At the line containing "Click the Frente Pueblo party logo", begin an exact copy of the lines below and continue through the final one, with no pictures.

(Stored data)
"""

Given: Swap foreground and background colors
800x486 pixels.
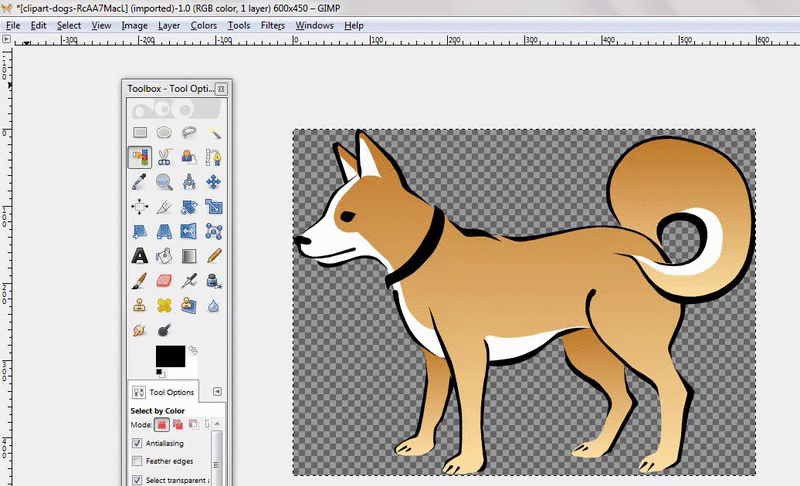Looking at the screenshot, I should pyautogui.click(x=192, y=350).
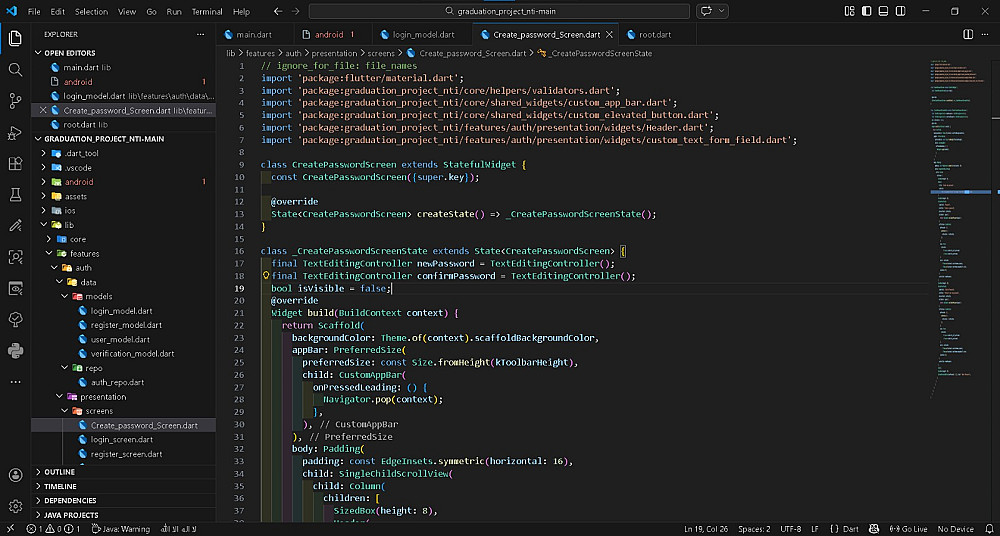Open the Source Control view

pyautogui.click(x=15, y=101)
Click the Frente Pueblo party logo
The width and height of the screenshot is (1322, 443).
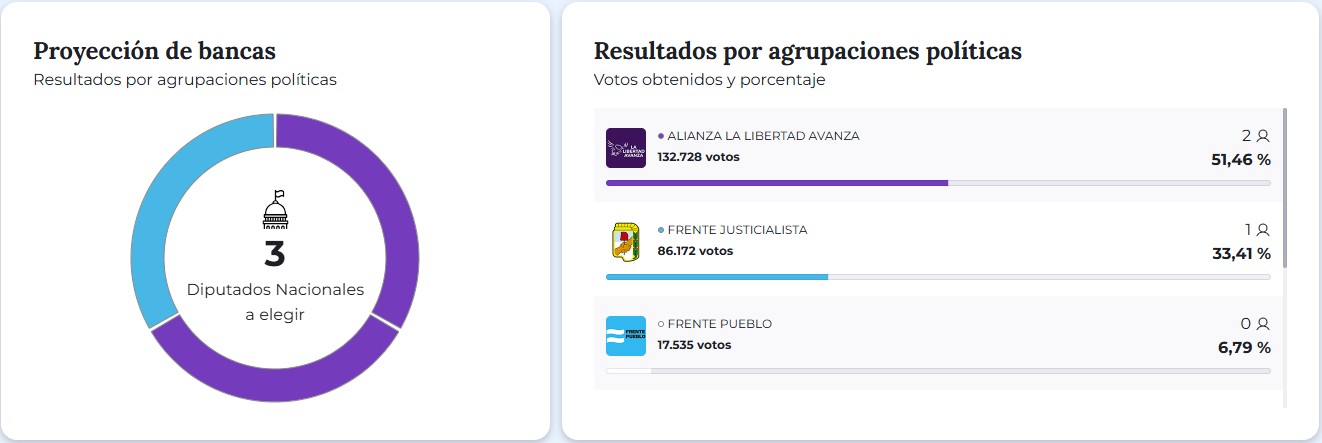[627, 336]
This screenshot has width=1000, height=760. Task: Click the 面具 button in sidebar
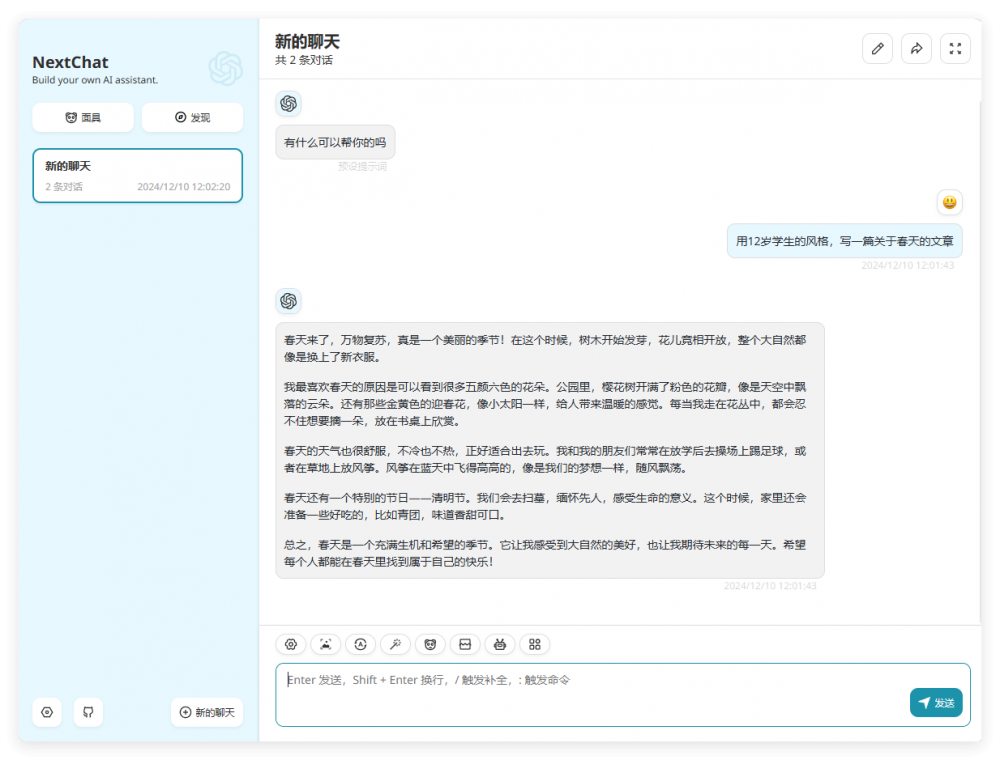coord(83,118)
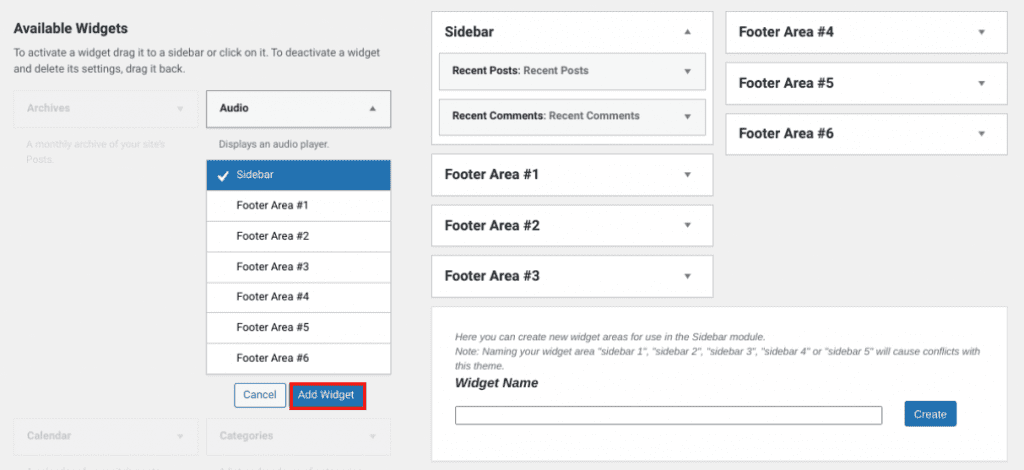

"""

Answer to this task:
Click the Frente Pueblo party logo
The width and height of the screenshot is (1322, 443).
[627, 336]
This screenshot has width=1000, height=760. Task: Click the 面具 button in sidebar
coord(83,118)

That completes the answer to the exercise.